Su molti reperti, urne e vasi, qui custoditi, erano presenti incisioni che gli ricordavano molto i geroglifici egizi. Per concludere con un’ulteriore nota di mistero il suo resoconto, Kincaid afferma che alla fine c’era un tunnel buio che trasmetteva una sensazione ansiogena, tanto che non si era sentito di esplorarlo. Tra i molti dettagli descritti nell’articolo, Kincaid, asserisce che tra i vari simboli incisi sulle pareti ce ne fosse uno raffigurante un cuore. Un dettaglio curioso che riporta ad un’antica leggenda dei nativi locali che narra:

Un tempo esistevano due popoli, uno con un cuore e uno con due. Vivevano entrambi sotto la superficie del Grand Canyon. Un giorno sorse inimicizia tra di loro, così che uno dei due decise di emergere in superficie. Ma non esisteva una strada per uscire. Allora, il capo della tribù fece crescere un albero che affondava le sue radici nella terra, ma che condusse il popolo con un cuore solo fino alla luce del sole. Qui questo popolo si stabilì, lungo le rive del fiume, coltivando e prosperando. Come ringraziamento mandarono un messaggero al tempio del sole, chiedendo benedizioni e ringraziando gli Spiriti. Ancora oggi, gli anziani della tribù attendono il suo ritorno. Quando il messaggero tornerà, agli uomini sarà restituita la loro antica dimora.

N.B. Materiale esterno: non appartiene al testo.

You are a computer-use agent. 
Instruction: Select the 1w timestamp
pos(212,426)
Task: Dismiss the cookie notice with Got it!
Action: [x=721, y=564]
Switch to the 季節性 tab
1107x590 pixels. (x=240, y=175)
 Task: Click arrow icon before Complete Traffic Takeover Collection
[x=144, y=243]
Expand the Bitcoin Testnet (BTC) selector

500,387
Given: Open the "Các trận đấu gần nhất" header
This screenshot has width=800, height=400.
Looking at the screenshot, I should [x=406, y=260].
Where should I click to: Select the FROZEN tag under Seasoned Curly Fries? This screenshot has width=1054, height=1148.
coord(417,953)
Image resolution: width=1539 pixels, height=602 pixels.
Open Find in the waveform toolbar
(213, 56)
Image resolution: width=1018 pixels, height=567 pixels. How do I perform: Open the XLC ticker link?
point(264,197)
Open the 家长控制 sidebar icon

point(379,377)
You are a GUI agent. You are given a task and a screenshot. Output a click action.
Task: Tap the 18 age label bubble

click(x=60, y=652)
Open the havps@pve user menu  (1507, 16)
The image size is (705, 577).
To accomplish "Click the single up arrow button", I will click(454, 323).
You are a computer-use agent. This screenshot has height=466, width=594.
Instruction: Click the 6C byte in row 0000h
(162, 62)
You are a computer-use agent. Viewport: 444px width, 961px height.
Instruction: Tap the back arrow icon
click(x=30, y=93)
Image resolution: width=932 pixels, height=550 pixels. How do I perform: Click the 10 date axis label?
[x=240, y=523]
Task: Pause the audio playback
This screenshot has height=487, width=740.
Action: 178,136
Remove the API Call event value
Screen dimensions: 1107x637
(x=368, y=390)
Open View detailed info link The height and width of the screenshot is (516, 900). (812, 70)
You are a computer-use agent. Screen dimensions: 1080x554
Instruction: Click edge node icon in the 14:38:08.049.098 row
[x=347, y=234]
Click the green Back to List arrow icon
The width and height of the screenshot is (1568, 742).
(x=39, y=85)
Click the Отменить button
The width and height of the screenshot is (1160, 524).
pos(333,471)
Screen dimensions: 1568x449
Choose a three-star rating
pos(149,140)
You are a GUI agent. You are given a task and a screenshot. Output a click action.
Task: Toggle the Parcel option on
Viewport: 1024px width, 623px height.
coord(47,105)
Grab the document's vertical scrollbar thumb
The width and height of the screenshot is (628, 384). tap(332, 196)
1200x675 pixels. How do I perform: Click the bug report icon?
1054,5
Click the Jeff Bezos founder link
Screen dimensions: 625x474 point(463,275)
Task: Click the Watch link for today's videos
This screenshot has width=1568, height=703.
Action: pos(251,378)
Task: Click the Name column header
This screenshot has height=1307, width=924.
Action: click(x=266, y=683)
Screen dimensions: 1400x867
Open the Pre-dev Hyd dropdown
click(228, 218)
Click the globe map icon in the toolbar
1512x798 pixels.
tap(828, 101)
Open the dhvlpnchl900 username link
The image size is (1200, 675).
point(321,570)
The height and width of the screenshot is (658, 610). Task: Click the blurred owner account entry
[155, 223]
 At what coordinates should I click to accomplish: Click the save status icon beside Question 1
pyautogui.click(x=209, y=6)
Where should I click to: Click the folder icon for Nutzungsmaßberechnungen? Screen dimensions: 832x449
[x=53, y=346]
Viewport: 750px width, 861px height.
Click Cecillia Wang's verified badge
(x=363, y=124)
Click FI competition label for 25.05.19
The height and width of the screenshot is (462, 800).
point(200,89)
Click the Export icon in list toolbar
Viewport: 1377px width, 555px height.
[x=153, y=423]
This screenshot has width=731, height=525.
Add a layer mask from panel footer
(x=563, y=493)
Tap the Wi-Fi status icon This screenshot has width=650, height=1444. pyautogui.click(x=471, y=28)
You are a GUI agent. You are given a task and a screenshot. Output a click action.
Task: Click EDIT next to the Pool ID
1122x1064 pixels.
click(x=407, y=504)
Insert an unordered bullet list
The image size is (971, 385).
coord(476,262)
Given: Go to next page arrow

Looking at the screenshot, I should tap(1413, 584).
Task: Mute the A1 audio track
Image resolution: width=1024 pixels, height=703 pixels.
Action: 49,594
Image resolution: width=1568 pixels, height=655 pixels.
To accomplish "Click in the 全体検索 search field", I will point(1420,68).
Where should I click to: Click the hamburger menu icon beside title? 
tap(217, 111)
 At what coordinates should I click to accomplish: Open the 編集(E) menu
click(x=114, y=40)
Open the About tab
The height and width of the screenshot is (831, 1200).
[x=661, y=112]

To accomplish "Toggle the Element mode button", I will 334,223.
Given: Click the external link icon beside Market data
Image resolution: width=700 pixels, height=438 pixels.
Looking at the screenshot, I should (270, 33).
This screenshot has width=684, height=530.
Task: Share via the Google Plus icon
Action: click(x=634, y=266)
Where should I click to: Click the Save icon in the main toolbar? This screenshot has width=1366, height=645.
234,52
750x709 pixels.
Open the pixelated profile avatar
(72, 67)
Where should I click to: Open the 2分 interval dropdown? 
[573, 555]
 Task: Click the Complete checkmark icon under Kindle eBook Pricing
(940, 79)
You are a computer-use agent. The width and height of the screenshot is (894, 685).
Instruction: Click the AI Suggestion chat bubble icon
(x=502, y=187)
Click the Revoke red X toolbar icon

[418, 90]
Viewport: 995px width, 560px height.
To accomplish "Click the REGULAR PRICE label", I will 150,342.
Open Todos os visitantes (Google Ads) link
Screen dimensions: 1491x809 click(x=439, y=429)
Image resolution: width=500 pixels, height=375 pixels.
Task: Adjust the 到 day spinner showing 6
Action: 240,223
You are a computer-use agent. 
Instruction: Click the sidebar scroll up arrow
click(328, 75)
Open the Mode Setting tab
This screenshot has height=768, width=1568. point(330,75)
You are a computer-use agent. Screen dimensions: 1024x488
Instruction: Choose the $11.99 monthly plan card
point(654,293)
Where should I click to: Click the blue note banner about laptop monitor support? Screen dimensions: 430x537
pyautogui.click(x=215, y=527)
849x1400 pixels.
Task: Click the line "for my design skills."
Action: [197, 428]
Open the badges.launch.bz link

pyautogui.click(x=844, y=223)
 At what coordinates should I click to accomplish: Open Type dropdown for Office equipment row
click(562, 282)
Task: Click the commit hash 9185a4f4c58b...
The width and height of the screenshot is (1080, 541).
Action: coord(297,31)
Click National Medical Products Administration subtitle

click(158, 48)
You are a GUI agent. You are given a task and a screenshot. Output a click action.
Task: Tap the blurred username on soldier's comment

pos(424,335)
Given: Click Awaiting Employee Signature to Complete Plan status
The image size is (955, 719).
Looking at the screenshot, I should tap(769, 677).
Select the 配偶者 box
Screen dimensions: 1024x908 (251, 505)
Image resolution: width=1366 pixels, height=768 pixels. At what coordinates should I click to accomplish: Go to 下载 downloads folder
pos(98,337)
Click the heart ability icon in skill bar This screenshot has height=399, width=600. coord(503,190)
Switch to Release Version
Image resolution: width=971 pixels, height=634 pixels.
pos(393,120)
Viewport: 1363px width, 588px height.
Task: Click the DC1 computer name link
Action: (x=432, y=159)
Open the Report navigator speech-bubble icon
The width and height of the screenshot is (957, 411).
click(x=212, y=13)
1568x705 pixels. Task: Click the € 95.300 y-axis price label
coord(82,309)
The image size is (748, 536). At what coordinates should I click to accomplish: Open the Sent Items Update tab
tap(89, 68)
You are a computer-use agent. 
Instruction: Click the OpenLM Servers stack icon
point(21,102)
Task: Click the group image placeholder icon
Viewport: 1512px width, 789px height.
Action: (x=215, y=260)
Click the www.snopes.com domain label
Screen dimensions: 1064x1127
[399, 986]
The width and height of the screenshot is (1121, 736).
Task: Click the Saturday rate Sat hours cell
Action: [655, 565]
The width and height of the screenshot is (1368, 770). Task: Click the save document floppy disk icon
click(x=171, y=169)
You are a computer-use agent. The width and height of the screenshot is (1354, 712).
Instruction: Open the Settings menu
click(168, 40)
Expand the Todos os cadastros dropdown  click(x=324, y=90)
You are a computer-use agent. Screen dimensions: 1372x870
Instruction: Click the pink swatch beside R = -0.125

Molte fonti sostengono che si tratti di una bufala, un elaborato scherzo “come andava molto di moda in quegli anni”, non esistendo elementi certi a conferma, ma nemmeno a smentita, di quanto oggettivamente riportato nell’articolo di giornale del 1909. Si avanza anche l’idea che neppure Kincaid sia mai esistito. La Smithsonian Institution ha sempre categoricamente negato tutto fin dall’inizio asserendo che né un Jordan, né un Kincaid hanno mai lavorato per loro. L’articolo pubblicato dall’Arizona Gazette, di fatto, non ha alcun riscontro concreto. L’unica lancia che si può spezzare a favore della sua veridicità è che non si trattava di un giornale solito ai sensazionalismi.
Quindi, in fondo al Grand Canyon non c’è un bel niente. Oppure sì?